WXB-007

Qwen-VL 是开源 VLM 的典范之作，主要解决 visual understanding 的 task，并没有处理 generation。

Architecture

对一张输入的图片，先过一个 ViT (load pretrained weights from Openclip ViT-bigG) 得到同样大小的 feature。然后把这些 feature 作为 LLM generation 的前缀，用 Decoder-only LM (load pretrained weights from Qwen-7B) 生成回答。

注意下图中还有一个 “CrossAttn” 的 block，叫做 Position-aware Vision-Language Adapter。

Paper story: 因为我们想要限制 image token 数量恰好为 256，所以我们学一个 cross-attention block 以及 256 个 query token，就能做到这一点。
疑惑点是为什么要固定 token 数量。

image not found

Model Size: ViT 1.9B, Adapter 0.08B, LLM 7.7B。一共 9.6B。

Training Stages

Stage 1: Pretraining ViT

先用 captioned text-image dataset 做 LLM captioning 的 loss。固定 LLM，只训 ViT。这部分的训练让 ViT 输出的 embedding 能够 align with text tokenizer。

数据集如下；只训练 1 epoch。据 paper 的说法，dataset cleaning 对我们是 feasible 的：

Removing pairs with too large aspect ratio of the image

Removing pairs with too small image

Removing pairs with a harsh CLIP score (dataset-specific)
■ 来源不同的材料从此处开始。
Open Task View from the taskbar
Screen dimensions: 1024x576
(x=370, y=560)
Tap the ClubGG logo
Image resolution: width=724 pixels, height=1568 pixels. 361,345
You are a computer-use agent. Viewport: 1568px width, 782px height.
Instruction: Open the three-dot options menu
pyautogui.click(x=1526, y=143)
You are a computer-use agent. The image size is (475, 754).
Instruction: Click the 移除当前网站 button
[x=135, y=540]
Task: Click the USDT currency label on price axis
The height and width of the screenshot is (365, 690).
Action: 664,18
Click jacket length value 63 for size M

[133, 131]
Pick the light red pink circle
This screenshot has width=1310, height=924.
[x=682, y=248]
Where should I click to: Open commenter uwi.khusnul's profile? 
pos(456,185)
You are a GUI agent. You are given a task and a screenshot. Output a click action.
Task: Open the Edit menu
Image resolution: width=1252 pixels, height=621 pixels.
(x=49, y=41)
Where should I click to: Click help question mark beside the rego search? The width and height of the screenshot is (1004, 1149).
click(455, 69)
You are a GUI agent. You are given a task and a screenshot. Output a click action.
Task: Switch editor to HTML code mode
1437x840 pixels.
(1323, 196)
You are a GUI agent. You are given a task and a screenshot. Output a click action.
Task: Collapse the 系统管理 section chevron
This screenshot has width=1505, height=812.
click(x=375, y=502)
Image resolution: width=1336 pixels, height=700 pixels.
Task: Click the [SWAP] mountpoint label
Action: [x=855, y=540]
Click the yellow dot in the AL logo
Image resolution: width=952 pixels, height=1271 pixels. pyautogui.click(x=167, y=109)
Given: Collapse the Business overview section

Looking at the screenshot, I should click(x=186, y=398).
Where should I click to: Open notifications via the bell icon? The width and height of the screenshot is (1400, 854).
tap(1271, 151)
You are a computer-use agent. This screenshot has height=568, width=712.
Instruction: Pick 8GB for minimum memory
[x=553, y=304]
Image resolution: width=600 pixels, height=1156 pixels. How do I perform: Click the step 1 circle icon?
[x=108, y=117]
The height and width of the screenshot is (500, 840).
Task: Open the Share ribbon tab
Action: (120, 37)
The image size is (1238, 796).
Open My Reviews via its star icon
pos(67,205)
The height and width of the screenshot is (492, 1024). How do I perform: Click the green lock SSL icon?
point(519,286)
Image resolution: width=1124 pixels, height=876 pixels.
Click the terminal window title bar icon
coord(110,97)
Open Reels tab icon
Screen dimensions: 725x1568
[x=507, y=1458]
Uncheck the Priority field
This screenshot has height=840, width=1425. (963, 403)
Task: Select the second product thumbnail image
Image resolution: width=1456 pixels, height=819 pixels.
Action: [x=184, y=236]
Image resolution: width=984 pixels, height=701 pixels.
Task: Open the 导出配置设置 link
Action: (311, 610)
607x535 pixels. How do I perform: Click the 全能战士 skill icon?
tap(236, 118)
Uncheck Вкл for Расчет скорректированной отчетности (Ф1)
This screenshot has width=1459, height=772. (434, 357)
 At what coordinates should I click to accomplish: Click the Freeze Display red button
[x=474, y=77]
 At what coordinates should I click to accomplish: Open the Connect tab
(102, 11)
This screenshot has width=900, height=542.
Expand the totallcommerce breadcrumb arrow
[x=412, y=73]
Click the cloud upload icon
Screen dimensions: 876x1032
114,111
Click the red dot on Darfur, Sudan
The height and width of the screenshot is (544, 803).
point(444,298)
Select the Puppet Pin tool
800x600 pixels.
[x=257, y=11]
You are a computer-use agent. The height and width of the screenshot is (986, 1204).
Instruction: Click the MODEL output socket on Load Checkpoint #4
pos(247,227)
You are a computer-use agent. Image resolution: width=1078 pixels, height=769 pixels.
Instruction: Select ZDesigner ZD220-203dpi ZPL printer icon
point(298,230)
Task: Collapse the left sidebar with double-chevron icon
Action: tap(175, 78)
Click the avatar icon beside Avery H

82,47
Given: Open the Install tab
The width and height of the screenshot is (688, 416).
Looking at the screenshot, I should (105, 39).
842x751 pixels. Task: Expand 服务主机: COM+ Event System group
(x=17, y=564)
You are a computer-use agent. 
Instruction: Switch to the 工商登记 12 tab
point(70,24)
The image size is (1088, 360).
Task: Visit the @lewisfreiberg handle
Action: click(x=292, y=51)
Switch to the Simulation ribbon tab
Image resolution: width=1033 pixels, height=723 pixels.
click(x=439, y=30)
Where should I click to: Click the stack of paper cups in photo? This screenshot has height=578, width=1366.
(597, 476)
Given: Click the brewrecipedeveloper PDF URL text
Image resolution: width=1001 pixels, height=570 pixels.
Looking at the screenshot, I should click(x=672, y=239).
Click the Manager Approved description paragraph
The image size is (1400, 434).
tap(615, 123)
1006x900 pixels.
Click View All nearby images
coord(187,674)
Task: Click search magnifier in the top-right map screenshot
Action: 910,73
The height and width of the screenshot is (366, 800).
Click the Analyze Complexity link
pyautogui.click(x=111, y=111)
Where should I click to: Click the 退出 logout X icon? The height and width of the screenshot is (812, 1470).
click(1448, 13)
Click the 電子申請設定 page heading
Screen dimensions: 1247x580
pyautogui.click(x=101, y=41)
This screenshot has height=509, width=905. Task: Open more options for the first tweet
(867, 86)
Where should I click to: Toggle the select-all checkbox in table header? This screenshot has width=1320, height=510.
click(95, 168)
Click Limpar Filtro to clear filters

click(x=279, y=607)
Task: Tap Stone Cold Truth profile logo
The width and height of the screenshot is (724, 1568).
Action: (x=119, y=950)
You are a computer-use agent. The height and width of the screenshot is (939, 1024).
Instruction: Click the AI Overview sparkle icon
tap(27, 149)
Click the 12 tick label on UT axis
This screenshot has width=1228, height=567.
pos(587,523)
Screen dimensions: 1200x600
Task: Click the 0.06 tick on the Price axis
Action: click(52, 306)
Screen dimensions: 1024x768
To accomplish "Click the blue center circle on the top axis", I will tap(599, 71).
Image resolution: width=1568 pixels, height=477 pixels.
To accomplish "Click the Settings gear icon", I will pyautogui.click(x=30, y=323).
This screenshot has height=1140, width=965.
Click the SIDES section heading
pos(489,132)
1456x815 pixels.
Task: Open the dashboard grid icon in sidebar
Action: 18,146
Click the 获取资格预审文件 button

Removing pairs with text containing non-English or non-Chinese characters

Removing pairs with text containing emoji characters

Removing pairs with text length too short or too long

Cleaning the text’s HTML-tagged part

Cleaning the text with certain unregular patterns

image not found

Stage 2: Multi-task Pretraining

这部分我们把所有 parameter 都 activate。Task 从原来的 captioning 扩展为 multi-task，除了之前的 captioning 还有 pure-text autoregression, visual question-answering (VQA), OCR, 以及 segmentation (让 LLM 以固定形式输出 bounding box)。

在这个阶段 image resolution 提高两倍 ($224 \to 448$)。

Stage 3: Instruction Fine-tuning

为了支持用户多轮询问，用 internal dataset 做 SFT。数据量约为 350K。